How I moved from computer expert to computer collector

I suppose it was meant to be. I have always loved learning about computers and what makes them run. I am the daughter of an antique collector who shared her sense of collectable stuff and love of history with me practically from the day I was born. I love to learn everything about everything, computers especially. However, I am in the minority in the computer collecting world: I am a female.

I have always loved collecting operating systems and software experience, but over the last few years my hardware husband has brought home so many computers that I have become hooked on the antiques of computerdom myself.

I have the background to be interested: My first computer was a build-it-yourself Heathkit that the computer club at High School built my Junior year. I liked the feel of a soldering gun making things stick together, but my real forte was making everyone else’s programs run. The next computer the school computer club got was an Ohio Scientific machine that ran a proprietary operating system and BASIC. I wrote my Senior Science Fair project using the computer to teach and reinforce basic math skills. (The group of us translated Star Trek from the Basic in the games book to our machine over that same semester. You should have heard the cheers when we got it working!)

But, it wasn’t until a few years ago that I became re-acquainted with the computers of my youth. My husband acquired a couple of Lisas, then came a VAX, then the collection just grew a mind of its own. Now, beyond the working Macs and PCs we own, the collection includes: 1 working Lisa, 1 working VAX, 1 almost working S/36, 1 working SPARC station, 1 working HP workstation, 1 working VIC 20, 1 working TRS-80 (portable), 2 Alphas (one running HPUX), and several more. In addition, there are the machines in pieces and parts around the house that are used to fix the other machines.

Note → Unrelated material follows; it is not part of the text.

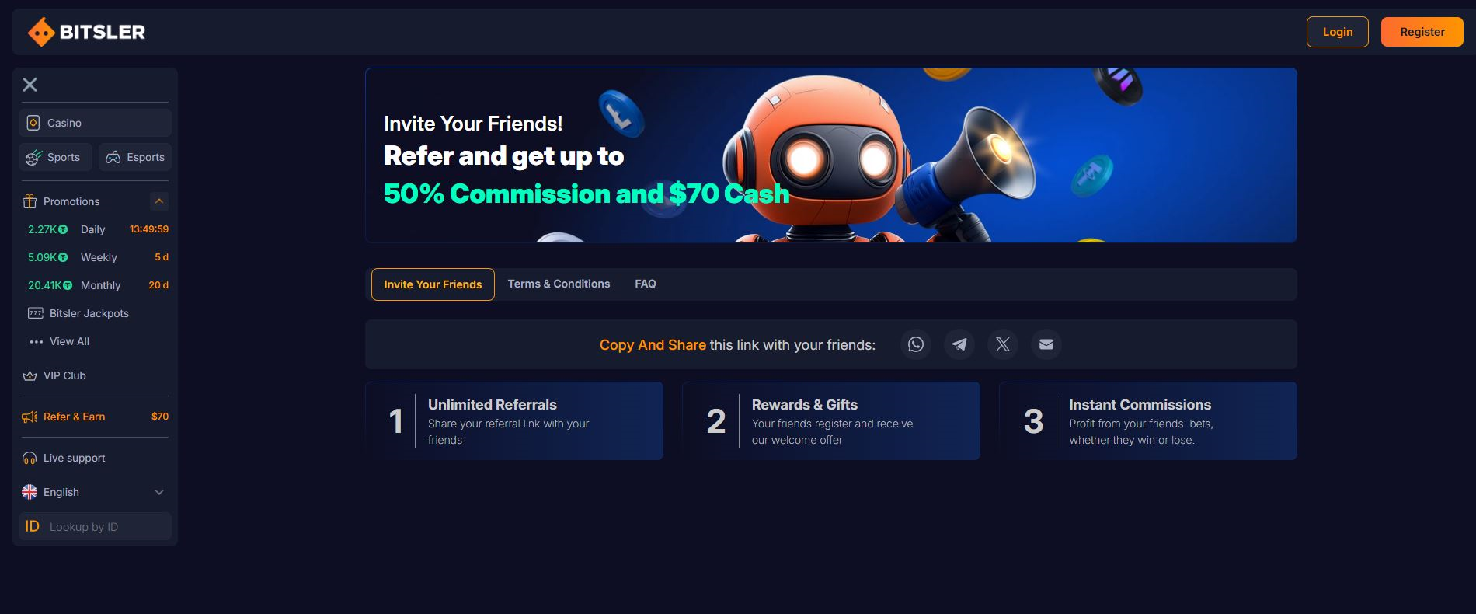Open the English language dropdown
1476x614 pixels.
[95, 492]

I still tend to emphasize the operating systems and the software for the systems, but over the years I have caught his fever for the machines we have used across our mutual computing careers. Now, I want as much as he does to save this piece of our youth. To remind our son that computers didn’t always come with gigabyte drives and megahertz processors. We want him and the other youth of the world to understand how we got where we are in the computing world. Won’t you join us?